Llombart-Cussac Antonio, Martin Miguel, Harbeck Nadia, Anghel Rodica M, Eniu Alexandra E, Verrill Mark W, Neven Patrick, De Grève Jacques, Melemed Allen S, Clark Romnee, Simms Lorinda, Kaiser Christopher J, Ma Doreen
Hospital Universitario Arnau Vilanova, Lleida, Spain.
Clin Cancer Res. 2007 Jun 15;13(12):3652-9. doi: 10.1158/1078-0432.CCR-06-2377.
Pemetrexed has shown varied response rates in advanced breast cancer. This randomized, double-blind, phase II study was conducted to assess the efficacy and safety of two doses of pemetrexed in a homogeneous population. A secondary objective was to identify molecular biomarkers correlating with response and toxicity.
Patients with newly diagnosed metastatic breast cancer or locally recurrent breast cancer received 600 mg/m(2) (P600 arm) or 900 mg/m(2) (P900 arm) of pemetrexed on day 1 of a 21-day cycle. All patients received folic acid and vitamin B(12) supplementation.
The P600 (47 patients) and P900 (45 patients) arms had response rates of 17.0% (95% confidence interval, 7.7-30.8%) and 15.6% (95% confidence interval, 6.5-29.5%) with approximately 50% stable disease per arm, median progression-free survival of 4.2 and 4.1 months, and median times to tumor progression of 4.2 and 4.6 months, respectively. Both arms exhibited minimal toxicity (grade 3/4 neutropenia <20%, leukopenia <9%, and other toxicities <5%). Tumor samples from 49 patients were assessed for the expression levels of 12 pemetrexed-related genes. Folylpolyglutamate synthetase and thymidine phosphorylase correlated with efficacy. Best response rates and median time to tumor progression for high versus low thymidine phosphorylase expression were 27.6% versus 6.3% (P = 0.023) and 5.4 versus 1.9 months (P = 0.076), and for folylpolyglutamate synthetase were 37.5% versus 10.0% (P = 0.115) and 8.6 versus 3.0 months (P = 0.019), respectively. gamma-Glutamyl hydrolase expression correlated with grade 3/4 toxicities: 78.6% for high versus 27.3% for low gamma-glutamyl hydrolase (P = 0.024).

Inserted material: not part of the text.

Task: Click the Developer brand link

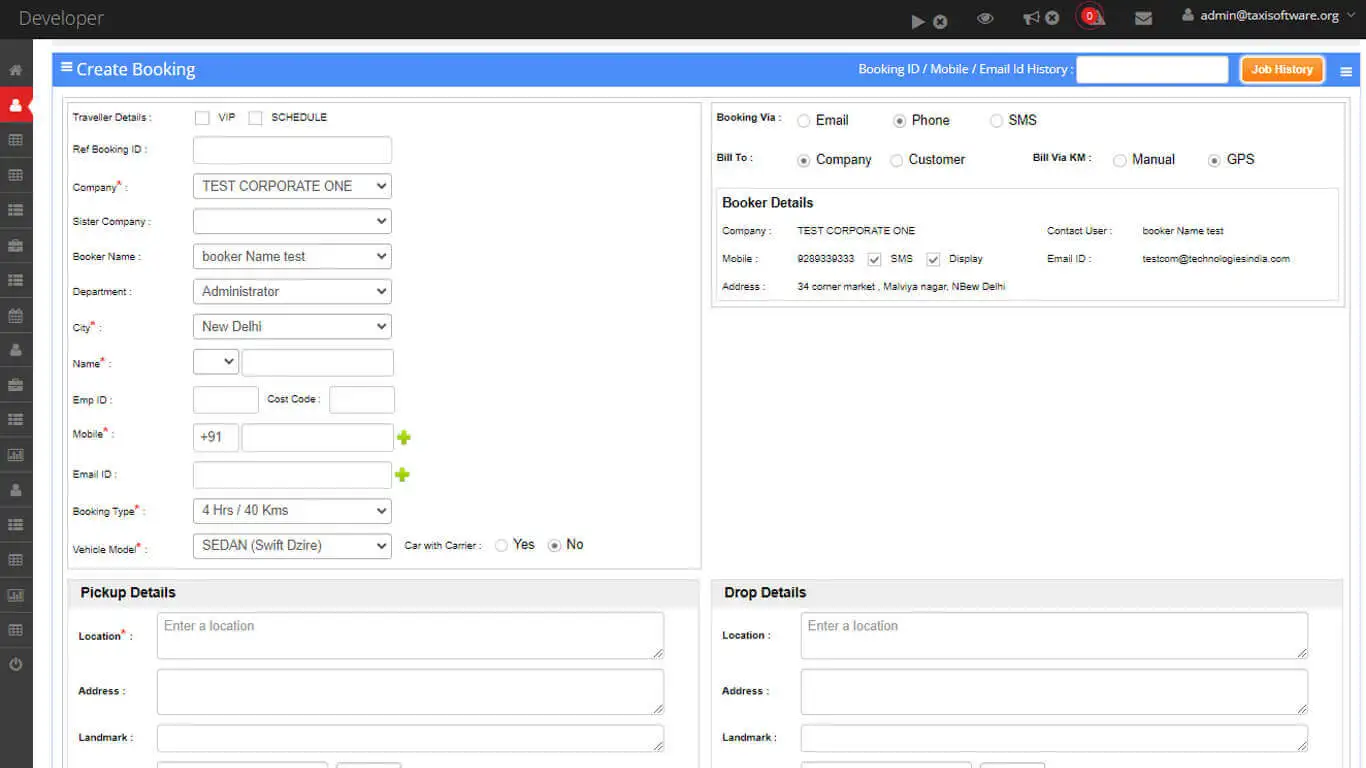Action: tap(61, 18)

The two pemetrexed doses yielded similar efficacy and safety profiles. Exploratory biomarker analysis identified efficacy and toxicity correlations and warrants further evaluation.

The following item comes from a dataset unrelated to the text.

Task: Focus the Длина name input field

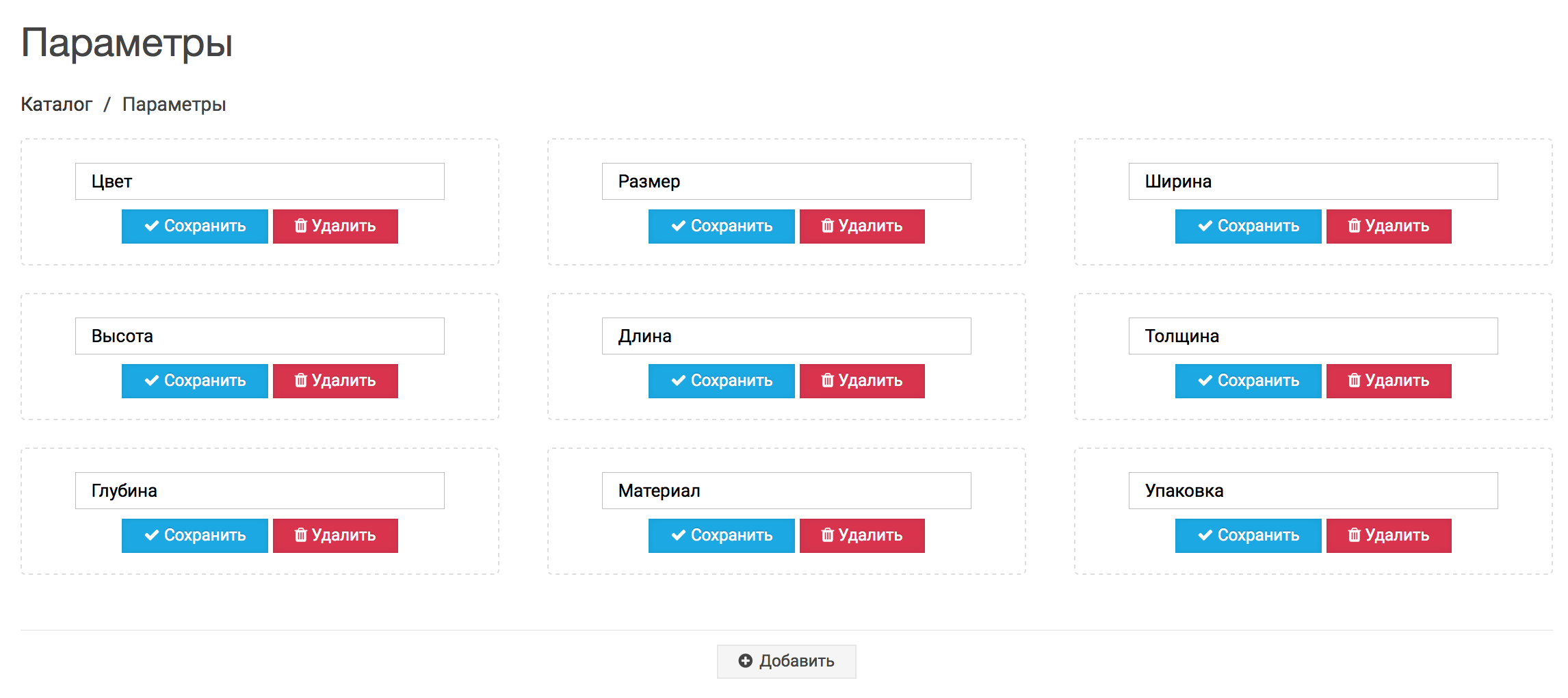Action: coord(786,336)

培美曲塞在晚期乳腺癌中显示出不同的缓解率。本随机、双盲、II期研究旨在评估两种剂量培美曲塞在同质人群中的疗效和安全性。次要目的是确定与缓解和毒性相关的分子生物标志物。
新诊断的转移性乳腺癌或局部复发性乳腺癌患者在21天周期的第1天接受600mg/m²(P600组)或900mg/m²(P900组)的培美曲塞治疗。所有患者均接受叶酸和维生素B12补充。

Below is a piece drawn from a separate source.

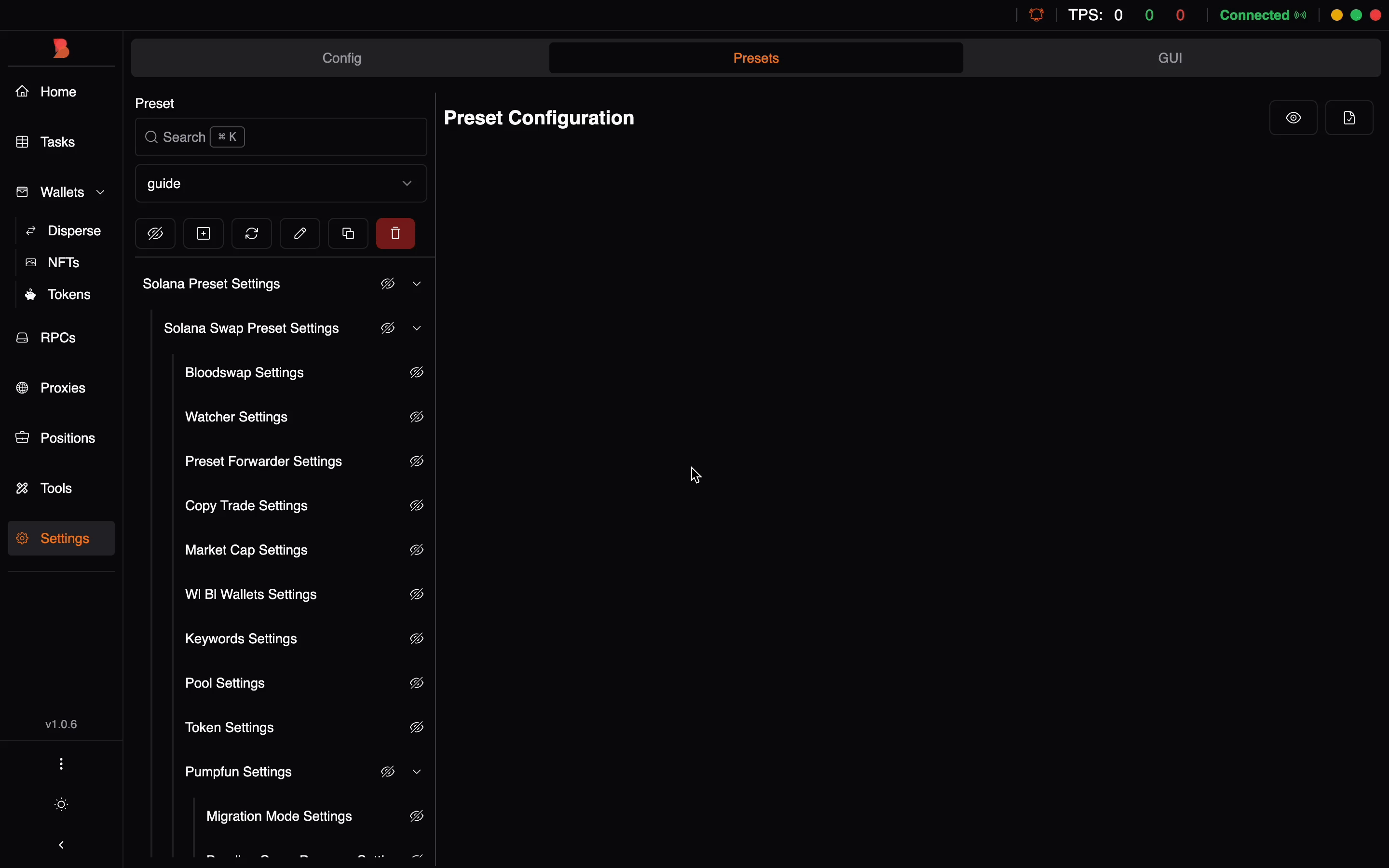Go to the Positions page
Image resolution: width=1389 pixels, height=868 pixels.
click(x=67, y=439)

P600组(47例患者)和P900组(45例患者)的缓解率分别为17.0%(95%置信区间,7.7 - 30.8%)和15.6%(95%置信区间,6.5 - 29.5%),每组约50%为疾病稳定,无进展生存期的中位数分别为4.2个月和4.1个月,肿瘤进展时间的中位数分别为4.2个月和4.6个月。两组均表现出最小毒性(3/4级中性粒细胞减少<20%,白细胞减少<9%,其他毒性<5%)。对49例患者的肿瘤样本评估了12个与培美曲塞相关基因的表达水平。叶酰聚谷氨酸合成酶和胸苷磷酸化酶与疗效相关。胸苷磷酸化酶高表达与低表达的最佳缓解率和肿瘤进展时间中位数分别为27.6%对6.3%(P = 0.023)和5.4对1.9个月(P = 0.076),叶酰聚谷氨酸合成酶分别为37.5%对10.0%(P = 0.115)和8.6对3.个月(P = 0.019)。γ-谷氨酰水解酶表达与3/4级毒性相关:高γ-谷氨酰水解酶表达为78.6%,低表达为27.3%(P = 0.024)。
两种培美曲塞剂量产生相似的疗效和安全性。探索性生物标志物分析确定了疗效和毒性的相关性,值得进一步评估。